Friday, June 29, 2007

No comment, please, thank you, no comment, no...

There was no video or audio, because the judge in juvenile court decided it was better to sentence the 16-year-old girl who killed her father without pictures and sound. I covered the story as I had other court stories for years.

It was one of those stories, that after you were through, your stomach hurt. I should have taken time to ask myself: "Could that story turn into an interactive nightmare?"

Newspapers all over the country have been debating how they use reader comments, including at the New York Times, which edits them.

The tragic story of abuse inside a Wichita family that led to a teenage girl shooting her father to death pointed out why we should think about them.

We were busy working on the next day’s news cycle, when the girl’s lawyer, Laura Shaneyfelt, called and asked if we’d been reading the reader comments on the story.
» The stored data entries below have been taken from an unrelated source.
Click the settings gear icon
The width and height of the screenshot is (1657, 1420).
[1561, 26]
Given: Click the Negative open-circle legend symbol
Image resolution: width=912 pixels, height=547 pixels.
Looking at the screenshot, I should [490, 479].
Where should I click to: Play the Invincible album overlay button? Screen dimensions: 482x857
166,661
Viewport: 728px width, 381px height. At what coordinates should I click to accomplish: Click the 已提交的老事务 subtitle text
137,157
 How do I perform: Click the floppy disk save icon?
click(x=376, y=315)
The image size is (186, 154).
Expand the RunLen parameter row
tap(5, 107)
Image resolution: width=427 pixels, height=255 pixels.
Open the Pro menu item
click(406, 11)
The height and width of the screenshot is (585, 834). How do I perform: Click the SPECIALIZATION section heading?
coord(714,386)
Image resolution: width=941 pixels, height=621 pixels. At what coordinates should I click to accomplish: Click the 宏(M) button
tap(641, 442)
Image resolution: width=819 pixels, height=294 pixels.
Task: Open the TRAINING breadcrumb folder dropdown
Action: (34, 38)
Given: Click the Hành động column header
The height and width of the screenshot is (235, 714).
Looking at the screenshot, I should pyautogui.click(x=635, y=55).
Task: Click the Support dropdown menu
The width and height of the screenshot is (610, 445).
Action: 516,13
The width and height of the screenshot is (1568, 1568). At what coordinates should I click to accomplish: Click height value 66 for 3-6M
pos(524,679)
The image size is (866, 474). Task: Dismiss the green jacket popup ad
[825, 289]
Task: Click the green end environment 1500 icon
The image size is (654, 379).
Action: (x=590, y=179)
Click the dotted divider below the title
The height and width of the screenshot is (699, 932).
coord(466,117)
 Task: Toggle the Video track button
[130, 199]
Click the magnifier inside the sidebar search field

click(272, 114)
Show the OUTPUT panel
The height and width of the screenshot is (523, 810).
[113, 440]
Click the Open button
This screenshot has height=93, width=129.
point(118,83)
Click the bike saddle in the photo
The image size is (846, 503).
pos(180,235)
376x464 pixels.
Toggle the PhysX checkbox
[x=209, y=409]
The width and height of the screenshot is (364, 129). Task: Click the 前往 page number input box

They started out with comments from what looked like regular readers. The story was shocking enough. But as the morning turned to afternoon, personal comments began to emerge. Although we had never named the juvenile girl, her name suddenly popped up.

Then someone blamed the slain father’s mother, by name. It was apparent that a family feud had fired up on-line at

We shut the comments down. I soon received a call from a woman who said she’d tried to find the comments, after someone told her about them, and couldn’t find them. I told her they’d gotten out of hand and we needed to eliminate them and stop the discussion.

“Thank you,” she said.

Other crime stories have drawn racist remarks on our pages.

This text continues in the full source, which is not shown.